RULES
The Forgotten Option July 27, 2011 By John Van der Borght, USGA

 

 

b_lateral_hazardToledo, Ohio – When golfers hit their shot into a lateral water hazard (one marked by red stakes) most golfers know that one of their options is to drop within two club-lengths of the point where the ball last crossed the margin of the water hazard.  But Rule 26-1c provides another option to the player that can be even better.

The second option is to find a point on the opposite margin of the hazard that is the same distance from the hole as the point where the ball last crossed the margin of the hazard and drop within two club-lengths of there.

In the picture of the 14th hole at Inverness Club to the left, if the player’s shot from point D last crossed the margin of the hazard at point A, the player has four choices for taking relief with a penalty stroke.   

·         The first one (26-1a) would be to return to where the ball last was played (point D).   

·         The second (26-1b) would be to go back on the extension of a line from the flagstick to point A and drop the ball (a straight line from A through point C), since this entire line is in the rough it isn’t necessarily desirable.   

·         Third, 26-1c would allow the player to drop within two club-lengths of point A no nearer the hole. Again, this is in the rough.   

·         The final option that is frequently forgotten would be to find the point, B in this case, that is the same distance from the hole and on the opposite margin of the hazard as A and drop within two club-lengths of that point, not nearer the hole. This may allow the player to get into the fairway.

There may even be another opposite margin to the left of A that might even allow the player to drop on the putting green.

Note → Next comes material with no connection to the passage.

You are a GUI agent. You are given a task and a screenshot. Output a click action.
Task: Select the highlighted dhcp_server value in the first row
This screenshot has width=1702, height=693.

In determining points on the opposite margin, the straight line from A to B must always stay inside the hazard. If the line from the point of entry to the point on another margin crosses any area that is not inside the hazard, that margin cannot be used. See Decision 26-1/14 for a graphic example of this principle.

If this hazard were marked with yellow stakes or lines, the only options would be dropping at point D or along the line from A to C.